[PAST EVENT] Jeremy Myers, Computer Science - Dissertation Defense

March 29, 2024
10am - 12pm
Location
Wren Building, zoom
111 Jamestown Rd
Williamsburg, VA 23185Map this location

Abstract:
Low-rank approximations play an important role in data science analysis and applications. When the model is linear and the data is represented as a matrix, the optimal rank-r approximation is given by the r dominant factors of the singular value decomposition (SVD). When the model is multilinear and the data is represented as a multi-way array called a tensor, the optimal rank-r approximation may not even exist. Nonetheless, the canonical polyadic decomposition (CP) provides a useful low-rank tensor approximation for interpretability and analysis in a way similar to the matrix SVD but across multiple axes simultaneously. In this dissertation, we focus on two important problems involving low-rank matrix and tensor models for data science applications.
The first thrust of this dissertation involves maintaining a summary or sketch matrix from a data stream. We study the trade-offs between an established framework for low-rank approximation of streaming data, called incremental SVD, where a low-rank approximation is maintained for every innovation of data, and randomized sketching, where the data stream is summarized and a low-rank approximation is reconstructed later. We analyze the role of iterative methods with incremental SVD and provide numerical evidence to support our analysis. We evaluate the relative accuracy and computational costs of incremental SVD and randomized sketching on datasets that are challenging for even state-of-the-art batch solvers. We develop a sampling-based convergence criterion to terminate computation early with negligible loss of fidelity.
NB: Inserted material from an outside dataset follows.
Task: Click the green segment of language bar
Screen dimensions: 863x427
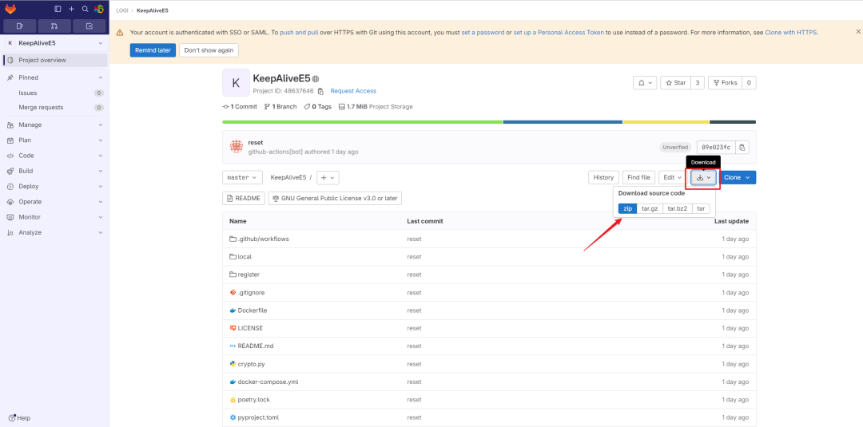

The second thrust involves computing a low-rank CP decomposition model when the input entries are counts, i.e., non-negative integers, that are assumed to follow a Poisson distribution. Our first contribution is a systematic study of state-of-the-art algorithms. Our second contribution is a hybrid method that switches between a deterministic and a randomized algorithm to leverage desirable computational properties from both methods with the overall goal of achieving optimal accuracy-performance trade-off. Our third contribution is a heuristic that detects convergence toward undesirable solutions and implements a restarting technique to improve the likelihood the method will converge to the optimal solution.
Bio:
Jeremy Myers is a Ph.D candidate under the supervision of Dr. Andreas Stathopoulos in the Computer Science Department at William & Mary and Dr. Daniel Dunlavy at Sandia National Laboratories. He received a B.S. and a M.S. in Mathematical Sciences from Virginia Commonwealth University in Richmond, VA, in 2014 and 2017, respectively. He received a B.A. in International Affairs from James Madison University in Harrisonburg, VA, in 2009. His research focuses on algorithms at the intersection of numerical linear algebra, machine learning, and data science. His research has appeared in IEEE HPEC20, IEEE HPEC21, SIAM OP23, and ICIAM 2023. He has co-organized minisymposia at SIAM LA21 and SIAM PP22.